--- Records ---

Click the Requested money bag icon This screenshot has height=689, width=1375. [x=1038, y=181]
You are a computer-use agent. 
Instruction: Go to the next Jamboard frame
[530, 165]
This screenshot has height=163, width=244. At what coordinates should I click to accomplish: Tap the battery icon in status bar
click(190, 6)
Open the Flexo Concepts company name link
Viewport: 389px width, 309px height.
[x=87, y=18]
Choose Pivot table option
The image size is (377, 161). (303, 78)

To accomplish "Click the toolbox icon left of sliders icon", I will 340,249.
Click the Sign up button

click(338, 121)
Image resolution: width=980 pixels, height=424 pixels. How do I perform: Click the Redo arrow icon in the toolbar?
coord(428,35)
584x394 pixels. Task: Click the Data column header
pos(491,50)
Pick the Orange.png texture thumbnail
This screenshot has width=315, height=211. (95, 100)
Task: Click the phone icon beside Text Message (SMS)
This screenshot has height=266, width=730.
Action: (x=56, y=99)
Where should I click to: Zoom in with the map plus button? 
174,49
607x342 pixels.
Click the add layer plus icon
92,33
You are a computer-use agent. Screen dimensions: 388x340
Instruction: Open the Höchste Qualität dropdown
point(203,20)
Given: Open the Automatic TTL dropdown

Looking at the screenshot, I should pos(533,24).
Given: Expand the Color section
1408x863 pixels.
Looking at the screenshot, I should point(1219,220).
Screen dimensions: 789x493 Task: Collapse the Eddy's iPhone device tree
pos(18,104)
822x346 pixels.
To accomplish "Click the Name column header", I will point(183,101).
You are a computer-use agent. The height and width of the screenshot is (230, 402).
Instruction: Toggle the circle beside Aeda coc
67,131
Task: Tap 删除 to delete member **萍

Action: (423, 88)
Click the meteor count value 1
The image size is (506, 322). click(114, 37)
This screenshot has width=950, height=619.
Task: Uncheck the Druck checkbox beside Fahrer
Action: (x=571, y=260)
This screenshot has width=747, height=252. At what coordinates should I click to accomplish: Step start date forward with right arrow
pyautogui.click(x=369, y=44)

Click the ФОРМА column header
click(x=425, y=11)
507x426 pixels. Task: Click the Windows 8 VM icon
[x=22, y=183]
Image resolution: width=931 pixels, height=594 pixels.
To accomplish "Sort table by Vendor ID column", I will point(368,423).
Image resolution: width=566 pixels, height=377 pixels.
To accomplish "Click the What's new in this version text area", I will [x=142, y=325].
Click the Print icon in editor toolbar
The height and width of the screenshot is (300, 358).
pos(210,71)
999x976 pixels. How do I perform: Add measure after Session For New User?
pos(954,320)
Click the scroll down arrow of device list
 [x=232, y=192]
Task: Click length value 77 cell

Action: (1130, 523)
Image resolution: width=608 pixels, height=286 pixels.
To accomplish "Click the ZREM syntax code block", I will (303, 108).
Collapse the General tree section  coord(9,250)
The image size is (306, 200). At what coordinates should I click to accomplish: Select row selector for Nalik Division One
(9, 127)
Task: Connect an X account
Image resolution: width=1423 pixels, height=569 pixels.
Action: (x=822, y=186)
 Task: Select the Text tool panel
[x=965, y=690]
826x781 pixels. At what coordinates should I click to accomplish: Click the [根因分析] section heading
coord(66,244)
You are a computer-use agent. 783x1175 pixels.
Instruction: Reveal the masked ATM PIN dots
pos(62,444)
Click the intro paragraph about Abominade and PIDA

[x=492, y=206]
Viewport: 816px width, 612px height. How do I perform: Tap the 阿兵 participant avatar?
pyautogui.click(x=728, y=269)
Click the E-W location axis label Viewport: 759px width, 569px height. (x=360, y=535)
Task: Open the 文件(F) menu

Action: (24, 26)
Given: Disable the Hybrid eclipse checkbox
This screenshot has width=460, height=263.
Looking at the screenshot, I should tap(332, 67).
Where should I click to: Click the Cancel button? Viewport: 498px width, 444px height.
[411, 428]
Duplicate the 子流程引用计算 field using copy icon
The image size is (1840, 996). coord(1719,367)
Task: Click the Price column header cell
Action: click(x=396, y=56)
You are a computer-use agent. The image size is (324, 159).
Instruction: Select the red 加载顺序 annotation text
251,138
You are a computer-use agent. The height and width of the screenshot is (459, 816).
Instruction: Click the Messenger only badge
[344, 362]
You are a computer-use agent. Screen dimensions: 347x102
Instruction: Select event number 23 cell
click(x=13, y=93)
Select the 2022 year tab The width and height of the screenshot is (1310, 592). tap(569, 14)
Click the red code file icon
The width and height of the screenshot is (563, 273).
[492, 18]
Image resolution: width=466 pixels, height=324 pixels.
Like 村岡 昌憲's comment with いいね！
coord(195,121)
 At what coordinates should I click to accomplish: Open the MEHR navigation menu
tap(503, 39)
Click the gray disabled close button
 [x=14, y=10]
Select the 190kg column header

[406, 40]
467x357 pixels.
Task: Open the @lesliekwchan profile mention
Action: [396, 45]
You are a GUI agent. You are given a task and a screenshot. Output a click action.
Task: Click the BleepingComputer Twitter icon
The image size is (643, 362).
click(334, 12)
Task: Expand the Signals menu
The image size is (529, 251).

---

- **Exercise aim**: Reproduce each line of the data containing the word "Expand".

- **Result of this task**:
Given: Expand the Color section
Task: Expand the Signals menu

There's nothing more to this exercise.